WHAT YOU SHOULD DO: Starting at the first line of the entries, extract each line up to and including the one that contains "Given: Click the white brush definition box", but leave out the pictures.

^^^^

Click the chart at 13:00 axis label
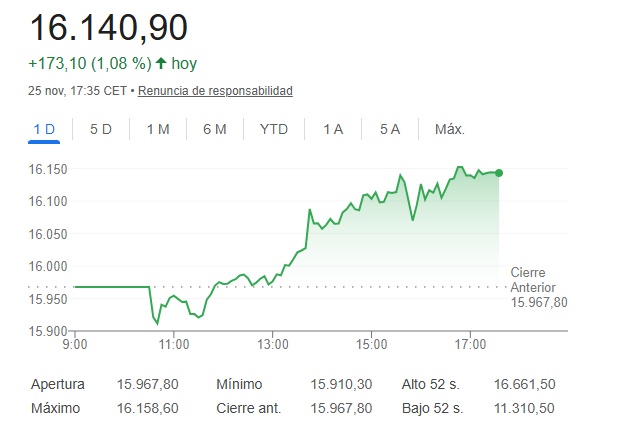Image resolution: width=620 pixels, height=435 pixels. (x=273, y=344)
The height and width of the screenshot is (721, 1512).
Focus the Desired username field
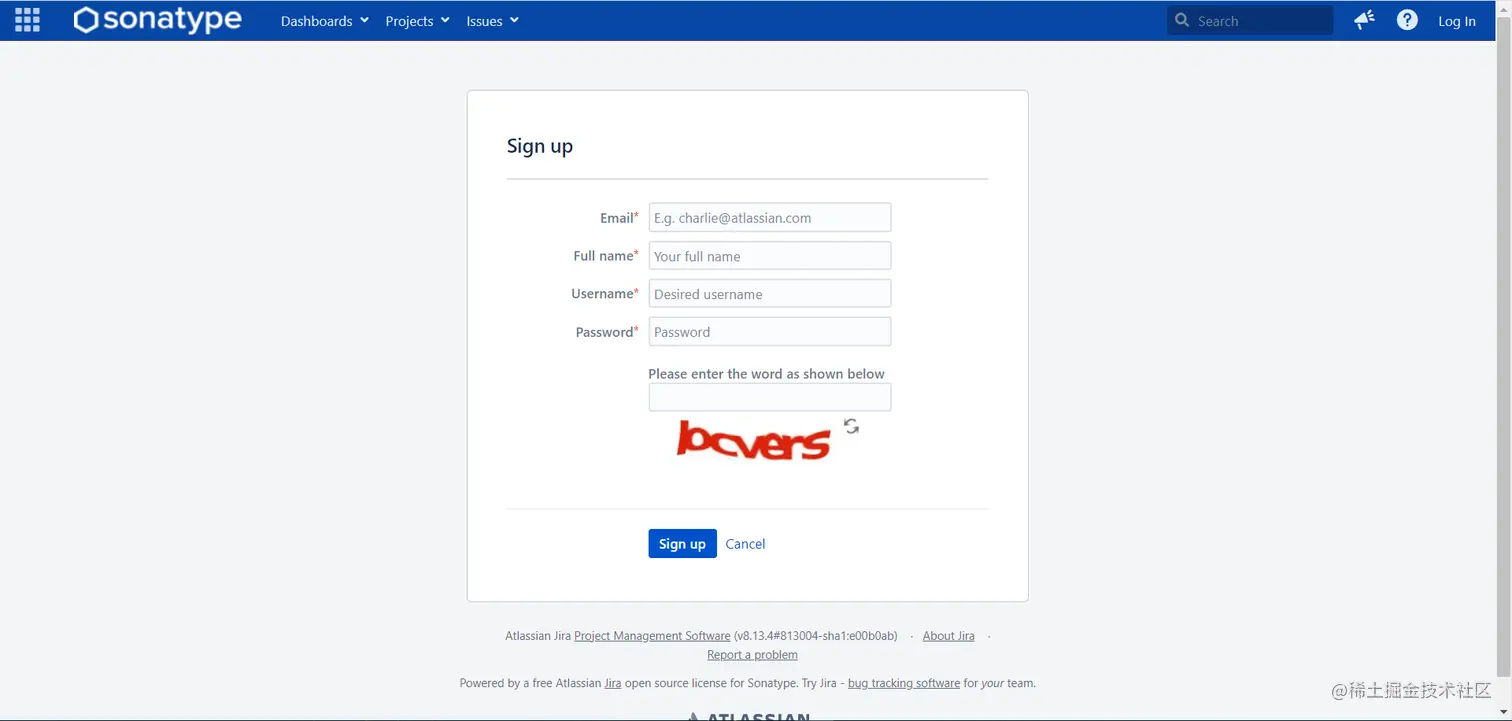click(770, 294)
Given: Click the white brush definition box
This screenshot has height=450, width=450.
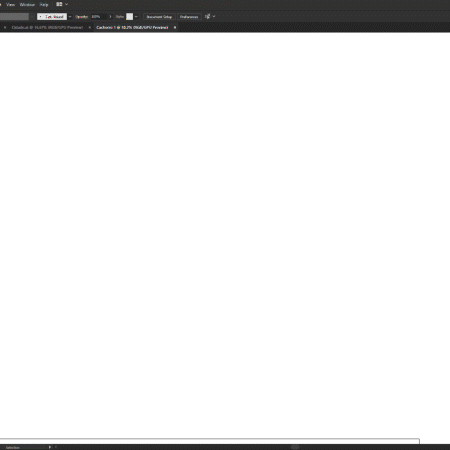Looking at the screenshot, I should [x=52, y=17].
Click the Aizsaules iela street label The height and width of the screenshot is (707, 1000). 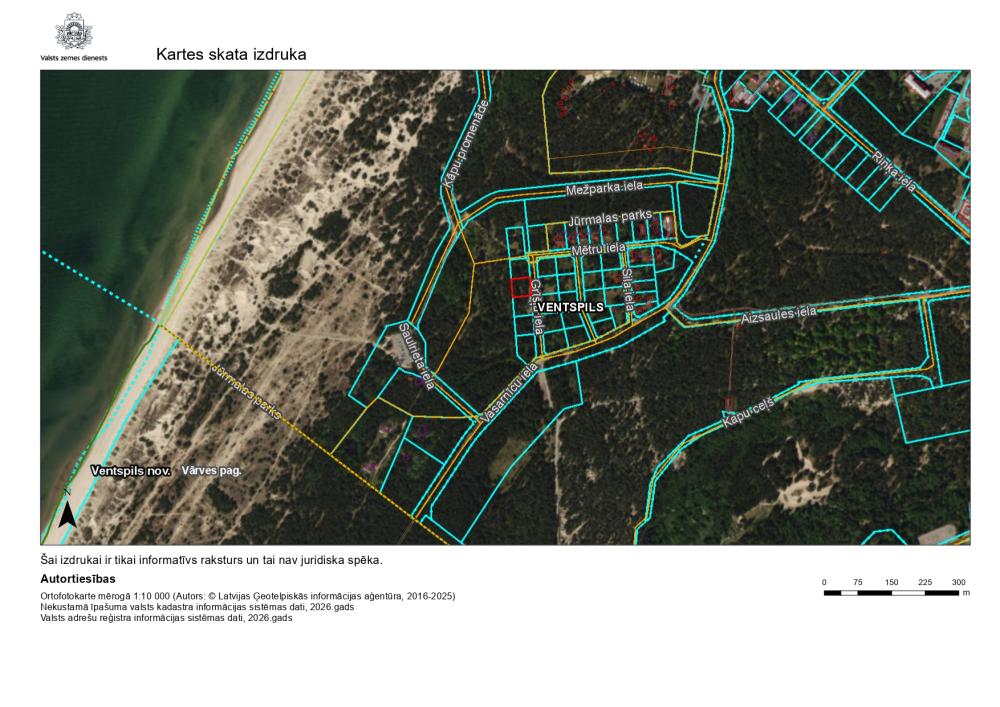[778, 315]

^^^^

EXERCISE ANSWER:
Click the chart at 13:00 axis label
Image resolution: width=620 pixels, height=435 pixels. (x=273, y=344)
The height and width of the screenshot is (721, 1512).
Focus the Desired username field
click(770, 294)
Given: Click the white brush definition box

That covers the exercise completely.